Now we’re going to hop back into the DeLorean (see what I did there) and set the date for 1889. Oscar Wilde’s provocative essay The Decay of Lying has just floated the concept that “Life imitates Art far more than Art imitates Life”. Also known as anti-mimesis. No, it doesn’t mean you’re against mimes, although that is a perfectly acceptable position to take up.
Wilde argued that things exist in reality, but their beauty isn’t revealed until an artist translates that reality into art. He used the example of London’s famous fog. Everyone can see it, but its reputation for ethereal beauty and mysterious foreboding only came about through its being depicted that way by artists and described that way by poets. Otherwise, fog is simply a ground-level cloud that makes it easy to trip over stuff.
Art, according to Wilde, is the act of telling beautiful lies. Artists transform something that is mundane, and is perhaps even an ugly truth, into a thing of beauty and pleasure. Again, we wouldn’t necessarily have thought of fog as a romantic or menacing force if it hadn’t been made apparent to us by an artist. He argued that artists who strive for realism in their work are a threat to imagination and creativity thus contributing to “the decay of lying”. And that realism in art is, in itself, unattractive.
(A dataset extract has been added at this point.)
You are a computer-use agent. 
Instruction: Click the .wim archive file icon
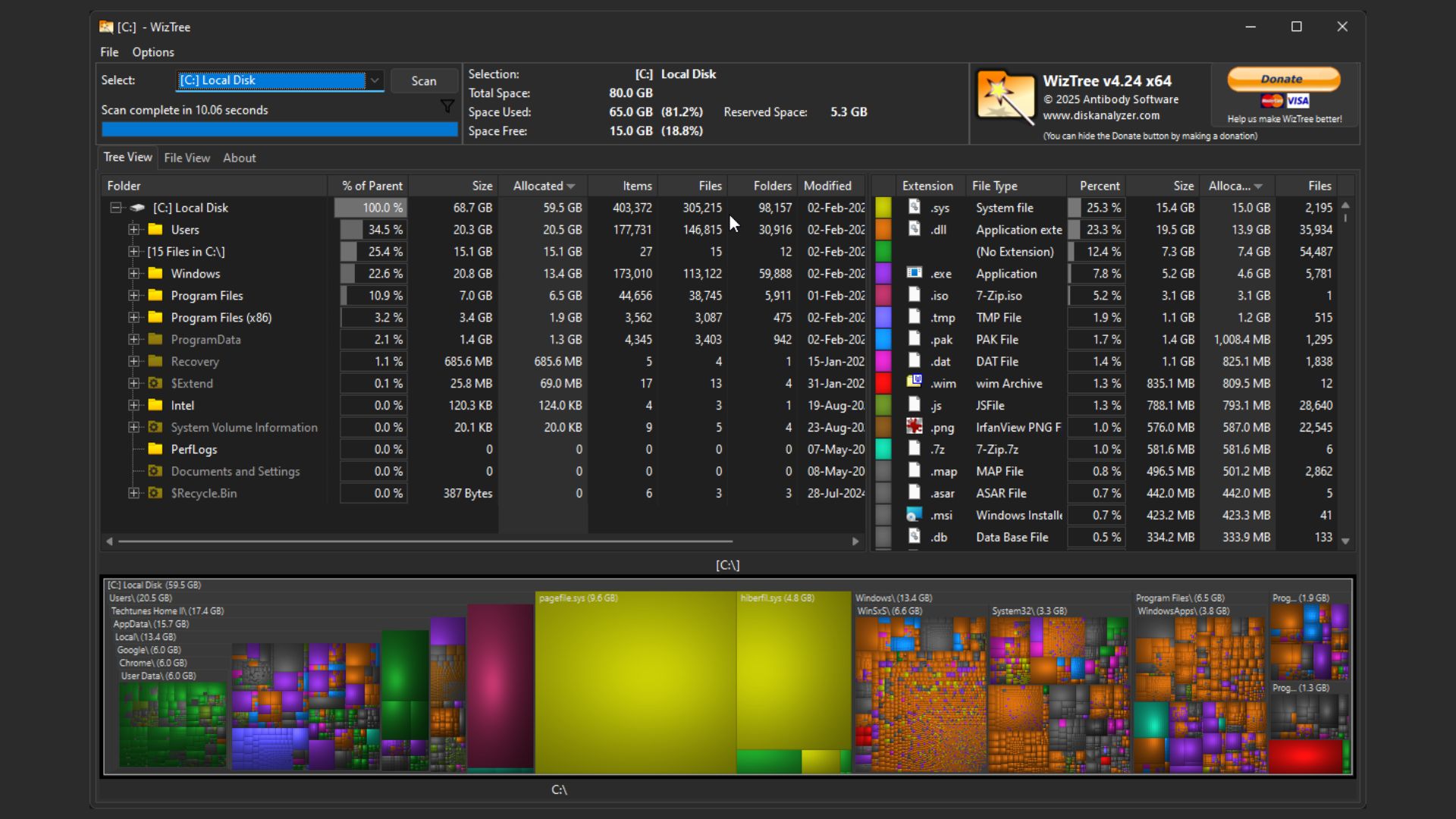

That leaves us wondering who’s right? Is it Aristotle who thought that we mimic the beautiful things we see and hear? Or is it Oscar Wilde who said we see the beauty through another’s interpretation?
Every September 29th, when I wake up declaring that Netherfield park is under new management, I ally myself with Oscar Wilde. The influence that Jane Austen’s art has had on me allows me to color my world in a way that I wouldn’t necessarily have done on my own. She has taken September 29th out of the ordinary and lent the feast of Michaelmas an element of whimsy (other than the inclusion or exclusion of Uriel) that she could not have foreseen.
All in all, it seems to be a Chicken vs. The Egg conundrum. It depends on whether you like Buffalo wings or omelets. For me, it’s a feast day and a Thursday; I’m going to grab some buffalo wings and watch some Thursday Night Football on the canvas that is the gridiron.